Стон был слабым, еле различимым. Казалось, что тот, кто стонал, не хотел, чтобы его страдания причинили хоть кому-нибудь беспокойство. Казалось, что стонущий словно стесняется собственных страданий. Таким тихим, таким глухим, таким сдержанным и полным несгибаемого мужества был этот стон. Но именно потому, что стон этот был таким тихим, таким благородно скромным в своем выражении, он и смог пробудить Мигеля от его тяжелого сна, в котором он, Мигель, в очередной раз пытался безуспешно бежать из алжирского плена. Если бы сам Мигель вдруг застонал, то он застонал бы точно также: сдержанно, еле слышно, так, чтобы никто, ничего не услышал, потому что это слабость, а слабость — позор, а позора благородные души стараются избежать и если все-таки стонут, то как-то очень и очень тихо. Это как слезы Бога, которых никто и никогда не должен видеть. И Мигель вдруг проникся такой любовью к тому, кто так скромно и сдержанно дал волю своей скорби, там, за высокой каменной оградой венты де Квесада. Это давала знать о себе душа родственная, слепленная из того же теста, что и его собственная. И Мигелю во что бы то ни стало захотелось посмотреть на страдальца. Но не просто поглазеть как обыкновенному простолюдину, а лишь бросить украдкой взгляд, дабы не смущать того, кто и без того унизил себя хотя и слабым, но все-таки стоном. Мигель понимал, что в этом деле надо быть необычайно деликатным: чужая благородная душа невольно открылась миру, и ты стал свидетелем подобного таинства. Это и твое испытание. Не проявишь должной деликатности, и тут же сам потеряешь частицу благородства, а там недалеко и до полного ничтожества.

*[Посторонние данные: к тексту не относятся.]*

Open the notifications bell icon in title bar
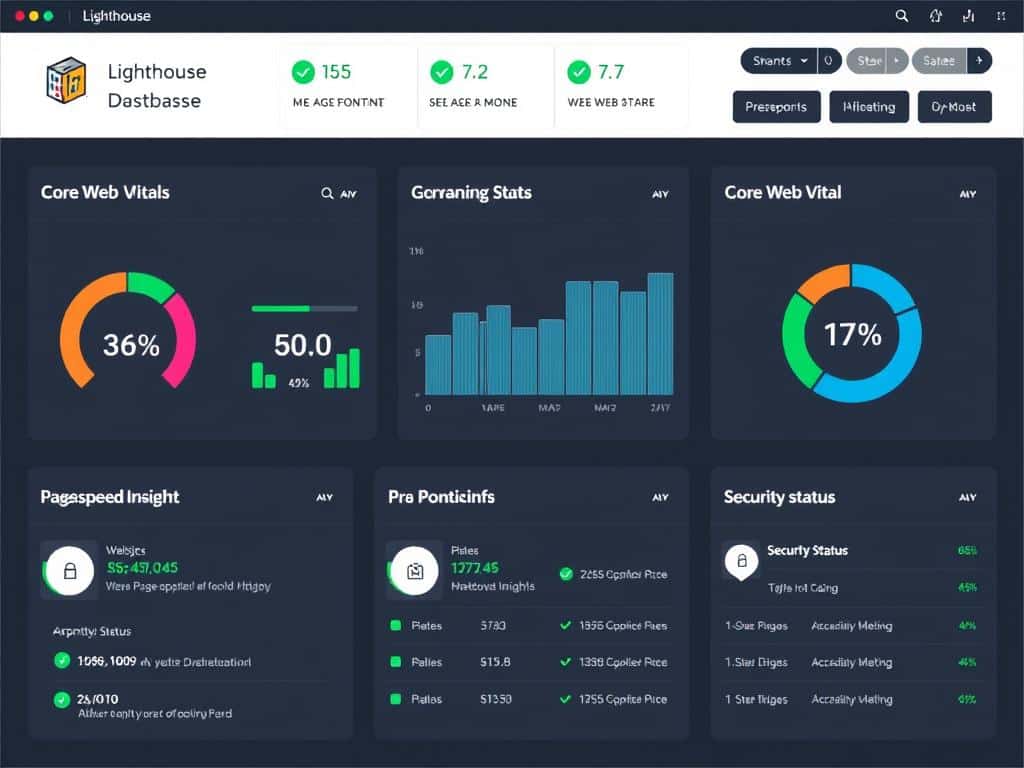Image resolution: width=1024 pixels, height=768 pixels. click(x=936, y=16)
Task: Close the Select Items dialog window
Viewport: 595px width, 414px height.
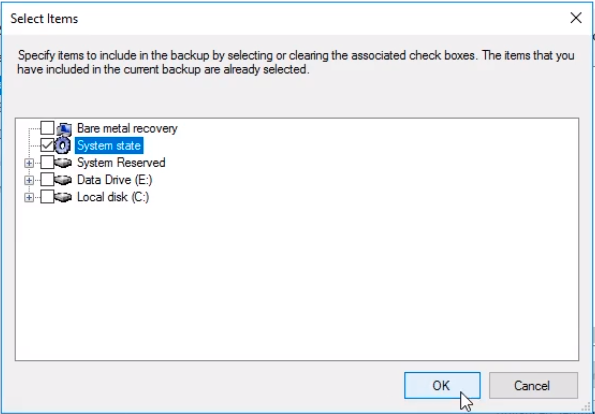Action: pyautogui.click(x=576, y=18)
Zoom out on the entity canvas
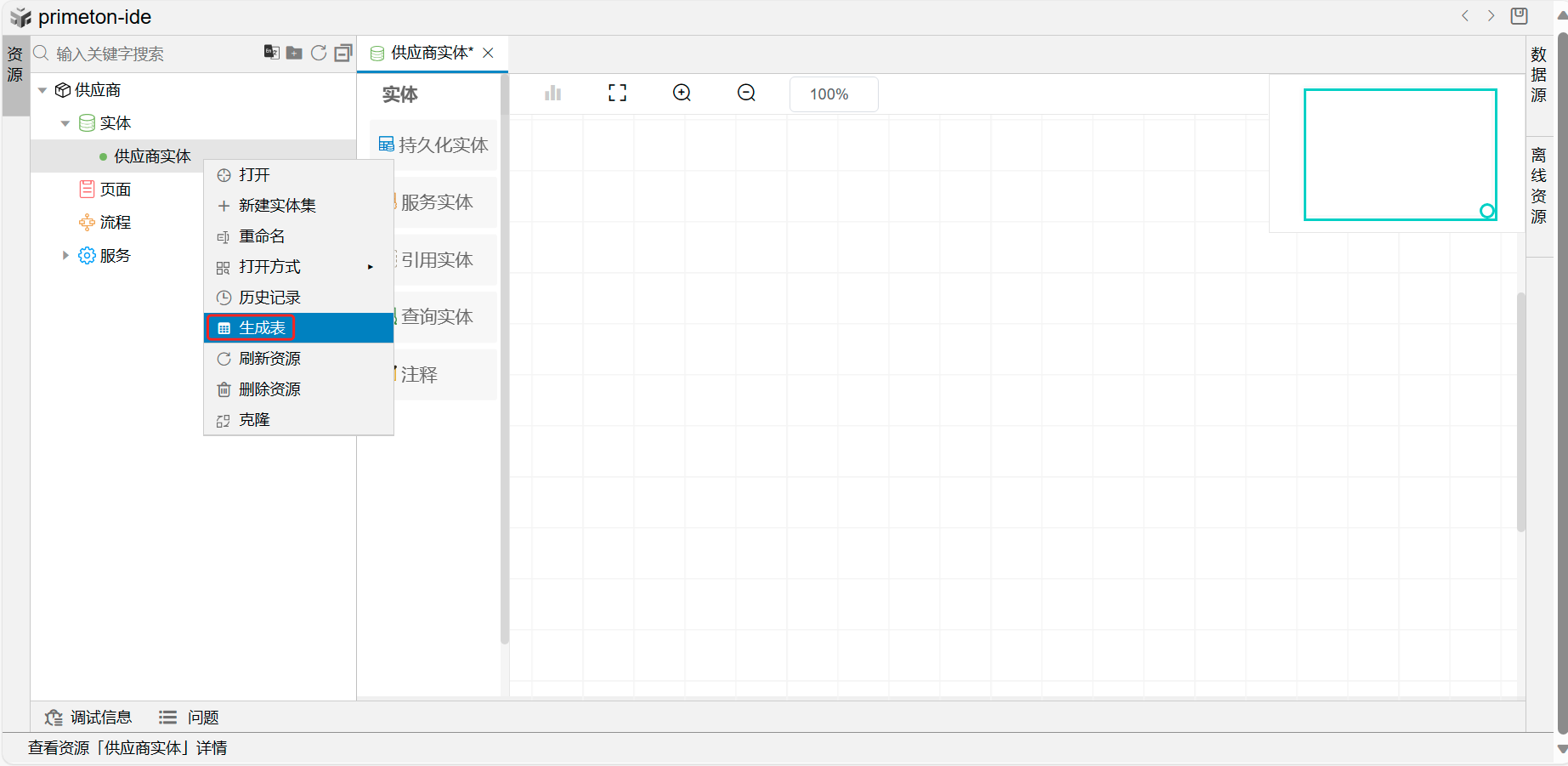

Поэтому, повинуясь первому желанию, Мигель вскочил было на ноги и измерил взглядом глухую стену, но потом опять сел на землю. В самом деле, зачем суетиться? Он что, начнет сейчас подпрыгивать, чтобы попытаться разглядеть страдальца? Или, чего доброго, начнет перелезать через ограду? Нет. Это уж слишком. Стыдно. Нельзя, нельзя праздно глазеть на человека, когда он находится в таком состоянии. Предложить помощь? Это еще унизительнее. Сочувствие лицемерно: ты никогда не испытаешь в полной мере чужих страданий.